Aim of the task:
In the records below, find the line with "This screenshot has width=800, height=420." and repeat exactly every line from it through the line with "Where should I". Pictures stay out.

Dataset entries:
____
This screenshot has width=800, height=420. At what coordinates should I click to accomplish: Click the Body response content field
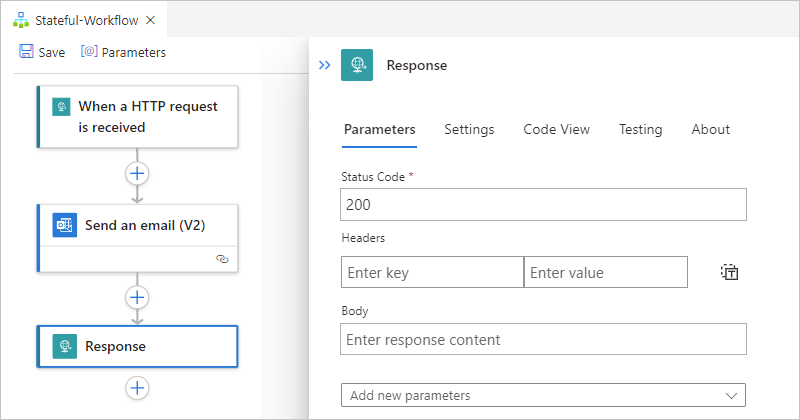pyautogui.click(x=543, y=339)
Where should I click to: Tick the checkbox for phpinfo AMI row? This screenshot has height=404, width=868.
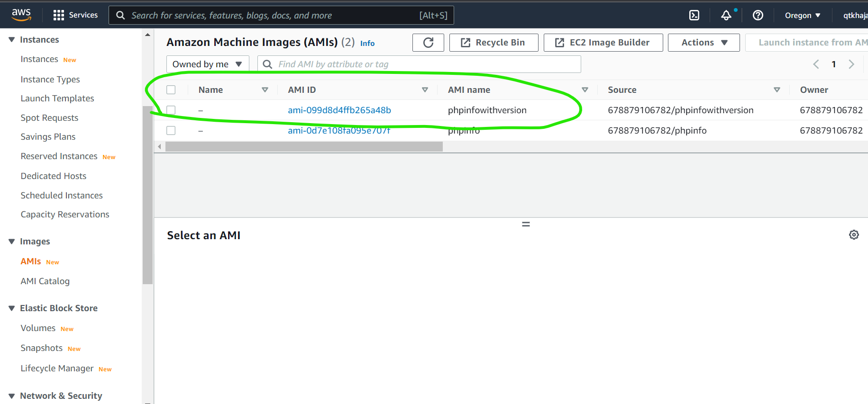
____
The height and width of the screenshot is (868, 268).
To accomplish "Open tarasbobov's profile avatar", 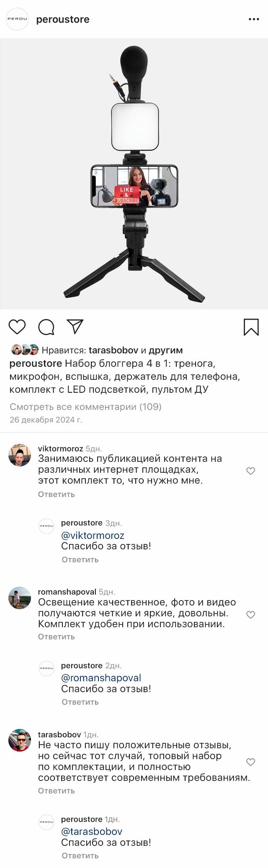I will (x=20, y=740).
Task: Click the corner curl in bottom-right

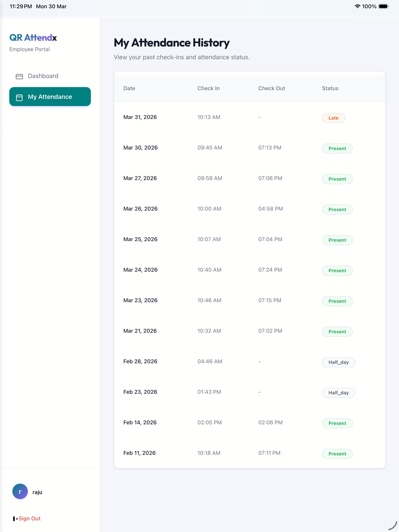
____
Response:
This screenshot has width=800, height=420. At what coordinates should I click to accomplish: Click the Body response content field
pyautogui.click(x=543, y=339)
Where should I click to: Tick the checkbox for phpinfo AMI row? This screenshot has height=404, width=868.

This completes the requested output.